US government pledges support for persecuted minorities in Middle East

Thousands of members of religious minorities have been forced to flee Islamic State militants over the past year.Reuters

Every human being has equal value and infinite worth and should have the right to practise their faith, a new White House mandate released yesterday says.

Published to mark Barack Obama's historic meeting with Pope Francis in Washington, the memo sets out initiatives that the President is said to be pursuing in relation to religious freedom across the globe.

"Today the President hosted His Holiness Pope Francis at the White House and thanked him for the ways in which he is inspiring people around the world to embrace justice, mercy, and compassion, particularly toward those who have been marginalized," a statement from the White House said.

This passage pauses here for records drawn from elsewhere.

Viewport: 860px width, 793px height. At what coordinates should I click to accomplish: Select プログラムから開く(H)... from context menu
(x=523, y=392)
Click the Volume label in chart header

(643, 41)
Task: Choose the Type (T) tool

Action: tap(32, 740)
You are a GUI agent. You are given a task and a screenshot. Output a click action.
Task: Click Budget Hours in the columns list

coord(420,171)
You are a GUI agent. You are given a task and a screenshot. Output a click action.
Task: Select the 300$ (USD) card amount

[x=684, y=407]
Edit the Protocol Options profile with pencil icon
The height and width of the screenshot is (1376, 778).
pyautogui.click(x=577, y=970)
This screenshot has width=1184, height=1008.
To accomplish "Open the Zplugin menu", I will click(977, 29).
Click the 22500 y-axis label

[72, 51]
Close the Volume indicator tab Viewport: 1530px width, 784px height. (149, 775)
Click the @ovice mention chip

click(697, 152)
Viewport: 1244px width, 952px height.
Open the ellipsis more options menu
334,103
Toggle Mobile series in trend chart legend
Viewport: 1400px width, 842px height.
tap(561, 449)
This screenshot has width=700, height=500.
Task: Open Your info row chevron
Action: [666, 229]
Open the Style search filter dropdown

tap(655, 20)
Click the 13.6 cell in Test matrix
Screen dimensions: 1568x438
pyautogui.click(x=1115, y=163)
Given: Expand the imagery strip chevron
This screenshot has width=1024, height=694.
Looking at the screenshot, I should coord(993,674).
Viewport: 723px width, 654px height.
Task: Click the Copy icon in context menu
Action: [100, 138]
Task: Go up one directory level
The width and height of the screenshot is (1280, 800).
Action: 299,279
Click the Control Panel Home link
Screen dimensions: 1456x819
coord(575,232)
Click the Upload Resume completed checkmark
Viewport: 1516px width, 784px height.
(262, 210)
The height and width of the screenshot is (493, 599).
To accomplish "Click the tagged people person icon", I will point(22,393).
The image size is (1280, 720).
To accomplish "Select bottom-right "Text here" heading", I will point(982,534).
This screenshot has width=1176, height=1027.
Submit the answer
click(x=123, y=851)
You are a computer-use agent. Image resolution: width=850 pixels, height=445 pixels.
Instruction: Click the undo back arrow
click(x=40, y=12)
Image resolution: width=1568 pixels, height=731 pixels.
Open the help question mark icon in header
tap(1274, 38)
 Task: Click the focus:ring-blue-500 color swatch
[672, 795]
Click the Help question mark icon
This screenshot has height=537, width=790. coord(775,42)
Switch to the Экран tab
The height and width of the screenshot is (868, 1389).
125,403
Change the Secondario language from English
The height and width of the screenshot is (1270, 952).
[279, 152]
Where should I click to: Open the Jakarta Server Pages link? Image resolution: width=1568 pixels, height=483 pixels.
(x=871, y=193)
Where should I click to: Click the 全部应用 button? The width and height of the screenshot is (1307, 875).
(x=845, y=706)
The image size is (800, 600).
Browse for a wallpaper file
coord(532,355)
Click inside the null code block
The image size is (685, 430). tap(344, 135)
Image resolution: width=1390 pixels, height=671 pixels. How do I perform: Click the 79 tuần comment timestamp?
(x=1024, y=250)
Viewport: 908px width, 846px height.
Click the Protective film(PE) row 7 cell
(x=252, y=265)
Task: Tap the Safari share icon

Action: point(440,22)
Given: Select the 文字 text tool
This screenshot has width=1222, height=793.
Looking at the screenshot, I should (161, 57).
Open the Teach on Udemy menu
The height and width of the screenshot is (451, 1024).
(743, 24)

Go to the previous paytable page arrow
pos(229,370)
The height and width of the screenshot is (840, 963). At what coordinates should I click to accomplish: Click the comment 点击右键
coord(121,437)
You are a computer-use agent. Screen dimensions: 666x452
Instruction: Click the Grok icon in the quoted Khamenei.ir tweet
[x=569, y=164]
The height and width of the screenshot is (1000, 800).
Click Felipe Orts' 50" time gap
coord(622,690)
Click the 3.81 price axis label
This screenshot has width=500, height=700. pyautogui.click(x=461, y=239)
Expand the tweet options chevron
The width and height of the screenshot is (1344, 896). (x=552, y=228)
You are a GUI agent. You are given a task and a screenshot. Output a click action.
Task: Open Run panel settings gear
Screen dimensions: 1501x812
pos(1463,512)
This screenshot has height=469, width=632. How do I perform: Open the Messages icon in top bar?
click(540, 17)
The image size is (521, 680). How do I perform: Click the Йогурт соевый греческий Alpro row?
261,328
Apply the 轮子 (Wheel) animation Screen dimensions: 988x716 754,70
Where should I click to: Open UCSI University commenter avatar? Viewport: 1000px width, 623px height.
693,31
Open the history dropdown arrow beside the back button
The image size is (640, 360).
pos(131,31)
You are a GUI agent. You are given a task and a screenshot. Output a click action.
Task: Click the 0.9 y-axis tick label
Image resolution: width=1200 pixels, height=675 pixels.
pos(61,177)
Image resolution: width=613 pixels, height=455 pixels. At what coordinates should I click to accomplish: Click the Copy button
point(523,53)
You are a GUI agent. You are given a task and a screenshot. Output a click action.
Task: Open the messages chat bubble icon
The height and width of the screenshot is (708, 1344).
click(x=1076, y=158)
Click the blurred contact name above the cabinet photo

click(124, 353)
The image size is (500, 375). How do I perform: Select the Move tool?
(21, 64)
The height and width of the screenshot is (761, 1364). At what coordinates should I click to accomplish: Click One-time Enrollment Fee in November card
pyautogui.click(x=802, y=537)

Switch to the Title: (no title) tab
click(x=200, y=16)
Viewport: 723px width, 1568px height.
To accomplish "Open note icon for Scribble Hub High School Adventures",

"The President and Pope Francis discussed their shared values and commitments on a wide range of issues, including our moral responsibility to provide refuge for people who are forced to flee from their homelands...the conviction that all members of the human family have equal value and infinite worth and should have the opportunity to realize safe and productive futures for themselves; the belief that reconciliation can happen not only between people but also between nations; [and] the conviction that we must secure the unalienable right of all people to practice their faith according to the dictates of conscience, standing against those who would target people for violence, persecution, or discrimination based on their religion."

The mandate specifically addresses the ongoing situation in the Middle East, particularly Iraq and Syria, where Islamic State militants have been targeting minority groups including Christians and Yazidis. The US government has appointed a special advisor for religious minorities in the region, "who will help ensure that the urgent needs of these communities are taken into consideration in our military and humanitarian planning, and our multi-pronged efforts to assist in the return of these communities to their ancestral homes are implemented as expeditiously and efficiently as possible."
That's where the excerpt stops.